Factores económicos y sociales limitan su acceso

Indígenas, a raya en inclusión financiera

Sólo 5 de cada 10 mujeres rurales tienen al menos un producto del sector; 50% de grupos prioritarios confían en las entidades formales, de acuerdo con la ENIF 2021

Indígenas, a raya en inclusión financiera
Indígenas, a raya en inclusión financiera
Por:
  • Ivonne Martínez

Factores económicos y sociales inciden directamente en los niveles de acceso y uso de los servicios financieros para diferentes grupos de la población, de acuerdo con los resultados de la Encuesta Nacional de Inclusión Financiera (ENIF) 2021.

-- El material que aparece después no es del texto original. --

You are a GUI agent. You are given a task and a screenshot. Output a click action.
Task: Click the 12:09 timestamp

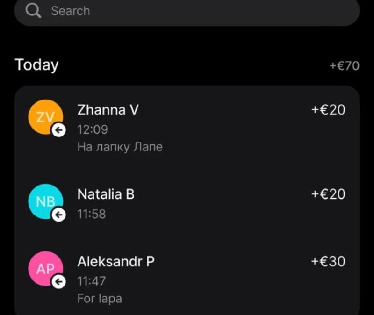pyautogui.click(x=92, y=129)
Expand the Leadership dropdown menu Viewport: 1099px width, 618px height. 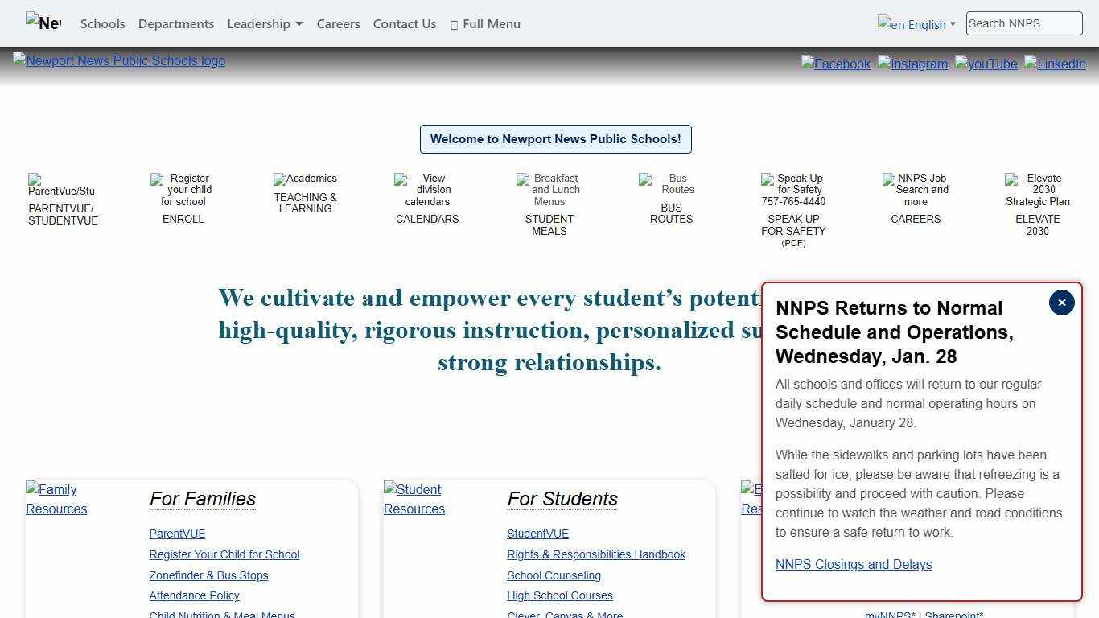click(265, 23)
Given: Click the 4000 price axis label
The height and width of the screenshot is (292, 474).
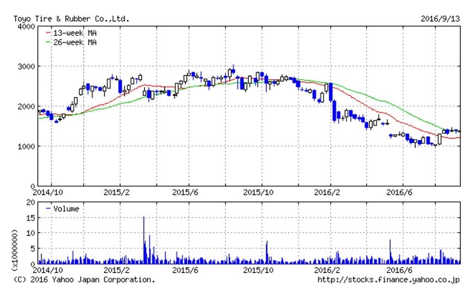Looking at the screenshot, I should (x=26, y=27).
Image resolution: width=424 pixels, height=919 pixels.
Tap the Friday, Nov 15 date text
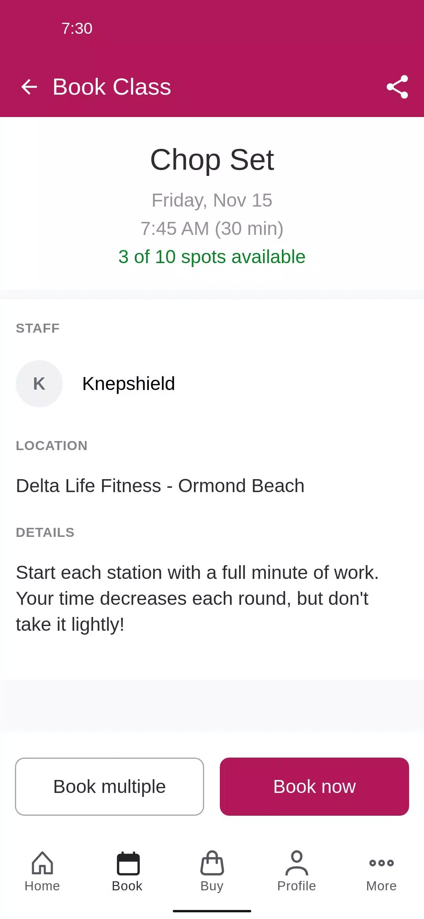click(212, 200)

La encuesta, que por primera vez se enfoca en grupos prioritarios de atención, muestra que las personas en situación de vulnerabilidad, como mujeres de localidades rurales, hablantes de leguas indígenas o personas receptoras de programas sociales, enfrentan más barreras al acceso de servicios financieros y al crédito formal.

Ello, debido a que estos grupos presentan menor incorporación a trabajos formales, bajas niveles de escolaridad y de posesión de activos como automóviles, casas o terrenos, así como un teléfono inteligente, en comparación con los hombres que habitan en localidades urbanas.

Así, de las mujeres de localidades rurales, 9 por ciento trabaja en la informalidad, 11 por ciento tiene estudios de licenciatura, 31 posee algún activo y 57 por ciento cuenta con celular inteligente.

En los hablantes de lenguas indígenas, 10 por ciento labora en la informalidad, 6 por ciento cuenta con estudios de educación superior, 48 por ciento tiene algún activo y 40 por ciento cuenta un Smartphone.

Gráfico
Gráfico

De las personas receptoras de programas sociales, 7 por ciento es trabajador informal, 12 por ciento tiene estudios de licenciatura, 51 por ciento cuenta con algún activo y 46 por ciento posee un celular inteligente.

Estos datos de personas en situaciones de vulnerabilidad contrastan con los de hombres de localidades urbanas, ya que 43 por ciento trabaja en la informalidad, pero 30 por ciento tiene estudios de licenciatura, 56 por ciento posee algún activo y 82 por ciento tiene un teléfono inteligente.

Según la ENIF 2021, el ejercicio realizado conjuntamente por la Comisión Nacional Bancaria y de Valores (CNBV) y el Instituto Nacional de Estadística y Geografía (Inegi), 81 por ciento los hombres de localidades urbanas tienen al menos un producto financiero.

En contraste, tienen acceso a algún producto financiero sólo el 50 por ciento de las mujeres de localidades rurales, 47 por ciento de los habitantes de lenguas indígenas y 80 por ciento de las personas receptoras de programas sociales, de las cuales casi la mitad son personas de más de 70 años.

La vicepresidenta de Política Regulatoria de la CNBV, Lucía Buenrostro, dijo que el Gobierno tiene la labor de promover la educación financiera, sobre todo entre los grupos prioritarios de atención.

Apuntó que los grupos vulnerables tienen un nivel de confianza en las entidades financieras de 50 por ciento, mientras que 64 por ciento de los hombres urbanos considera que su dinero estaría seguro en una institución de este tipo.

Además, dijo, el porcentaje de personas que pagan sus cuentas a tiempo casi no varía entre los distintos grupos pese a las diferencias en sus niveles de inclusión, pero quienes están en situación de vulnerabilidad perciben que no podrían aprovechar una económica con sus ahorros o un financiamiento con la venta de un bien.

  • El dato: La Encuesta Nacional de Inclusión Financiera (ENIF) 2021 presenta por primera vez el nivel de acceso y usos de los servicios financieros de grupos vulnerables.